A group of envitonmental activists stage a "die in" at COP 26

830Views 0Comments Posted 09/11/2021

AFP, Glasgow - The COP26 began on Monday its crucial week of negotiations on how to advance in the fight against climate change, again with the gap between the north and the south as the main obstacle.

The financing of measures to mitigate global warming, the energy transition, the rules of transparency, mutual control, and even the mention of human rights again provoke struggles between the 196 negotiating parties.

"Any compromise" on this point "would amount to bargaining with the lives of billions of people in the most vulnerable countries," warned Sonam Phuntsho Wangdi.

Instead of that + 1.5ºC, the world will move towards an increase in temperature of 2.7ºC, in the best case to 2.2ºC, if the carbon neutrality targets for 2050 are added, according to the latest data from the UN

The annual UN climate conference, canceled last year by the pandemic registered an avalanche of announcements in its first week.

A hundred heads of state and government pledged to stop deforestation by 2030, and another hundred to emit 30% less methane, a gas with 80 times more greenhouse effect than CO2.

Some fifty countries promised to stop using coal to produce electricity and hundreds of private financial institutions offered trillions of dollars in credits.

At the halfway point of the meeting, the balance is bittersweet. "We've made much more progress on some things than I could have imagined two years ago, but it's far from enough," said Helen Mountford of the World Resources Institute.

The chairmanship of the negotiations, in British hands, circulated a document of just three pages, simply listing the important points that should appear in the final declaration.

Costa Rica
This type of document "curiously has been taking on great relevance now, because it has become the repository of issues that are not raised in a negotiating room," the Costa Rican chief negotiator, Ana Patricia Villalobos, told AFP.

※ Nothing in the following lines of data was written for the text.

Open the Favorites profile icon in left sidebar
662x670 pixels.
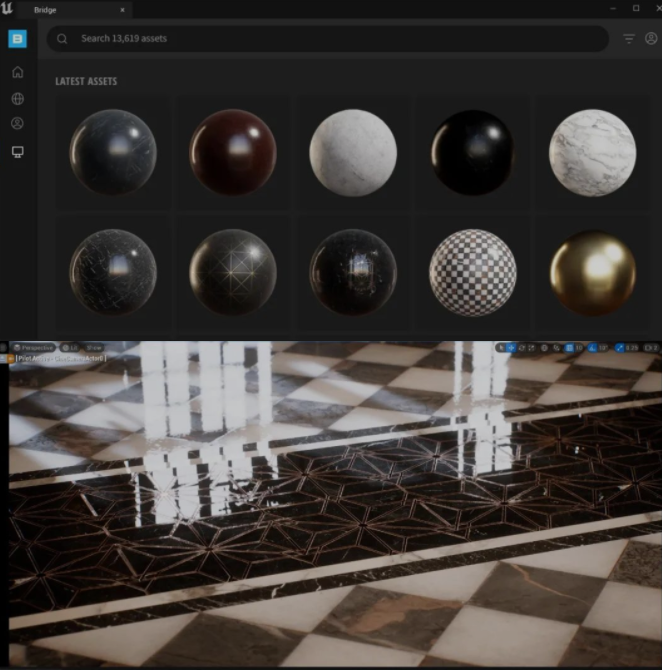[17, 124]
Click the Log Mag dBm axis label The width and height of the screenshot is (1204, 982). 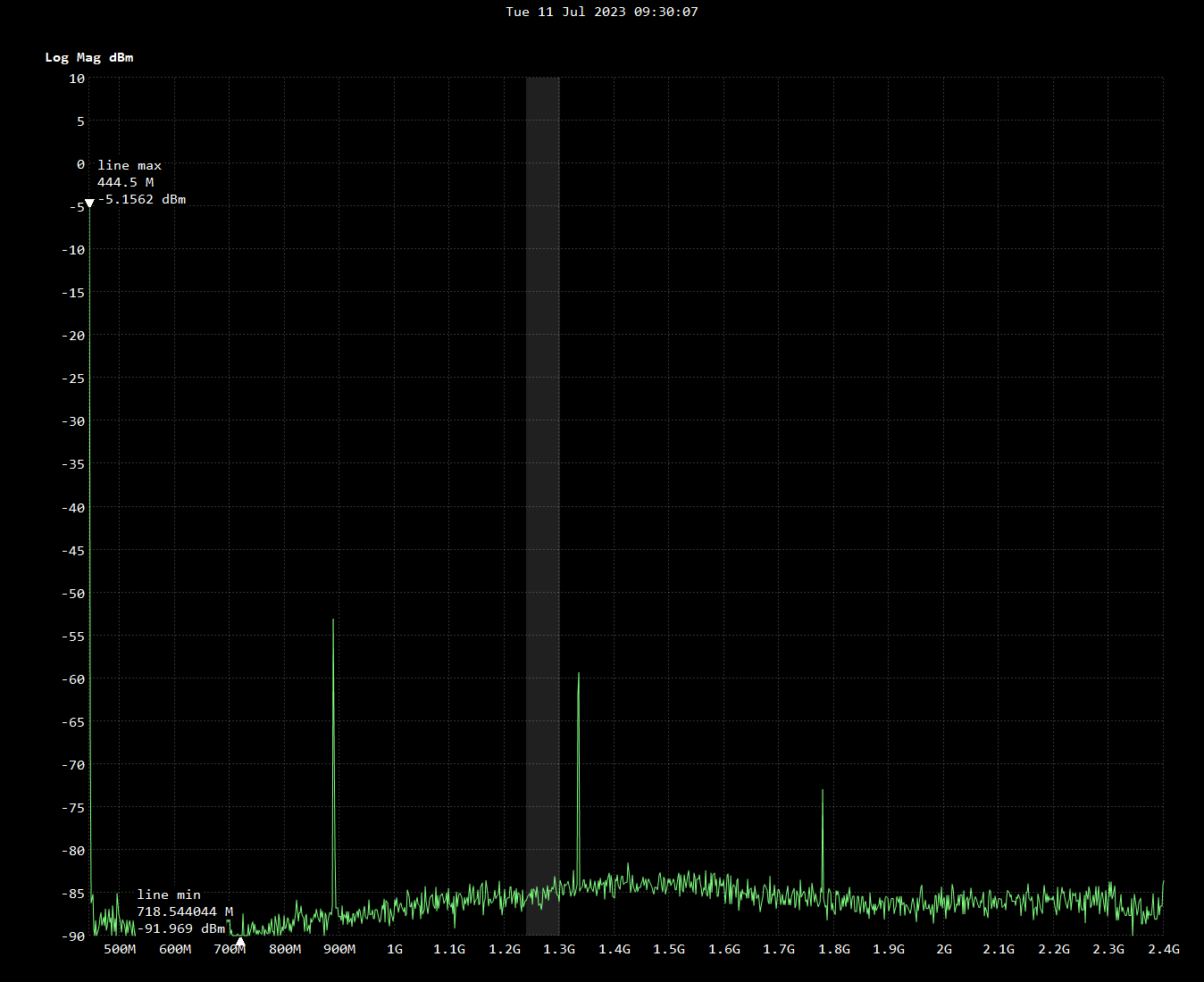coord(89,57)
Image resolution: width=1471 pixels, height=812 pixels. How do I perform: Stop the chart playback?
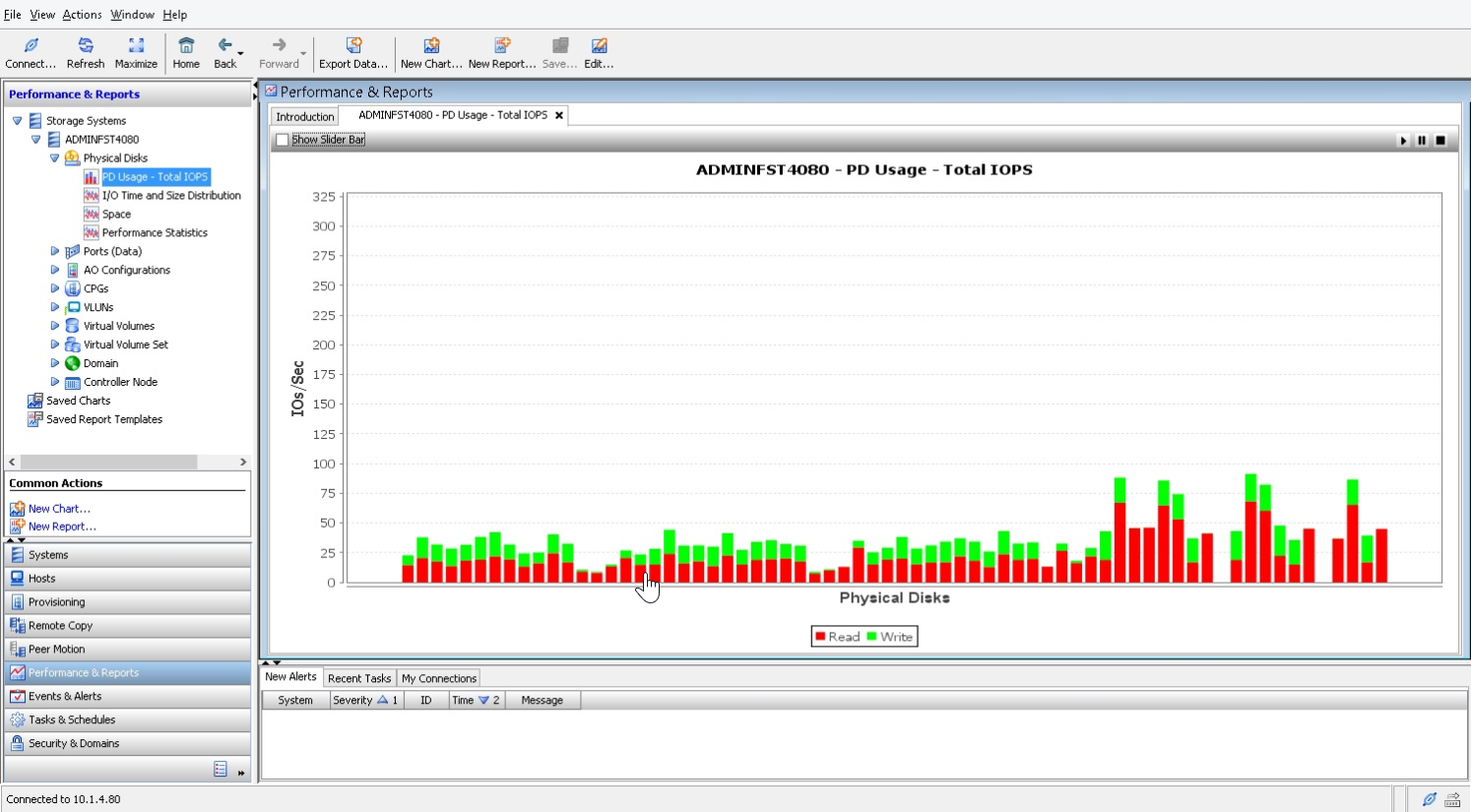click(1440, 141)
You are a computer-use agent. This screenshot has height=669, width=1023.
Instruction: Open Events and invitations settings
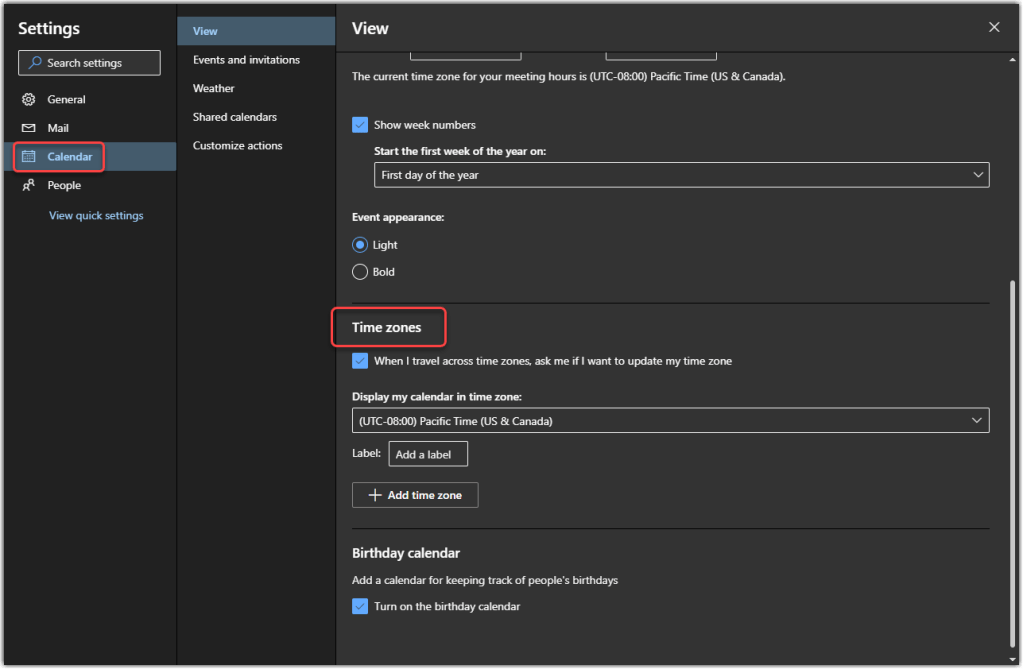pos(246,60)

In previous climate change conferences (COP), a draft final declaration used to circulate at the beginning of the second week, to fix the positions of the participants and accelerate the debate.

Britain, whose Prime Minister Boris Johnson was moderately optimistic at the start of COP26, has chosen to publicize this document very lightly.

Meanwhile, political leaders and personalities continue to attend the stage to encourage delegates to move forward. Yesterday, former US President Barack Obama spoke, saying that "most countries have failed to comply" with the goals of the Paris Agreement. “We have not done enough to tackle this crisis. We are going to have to do more ”.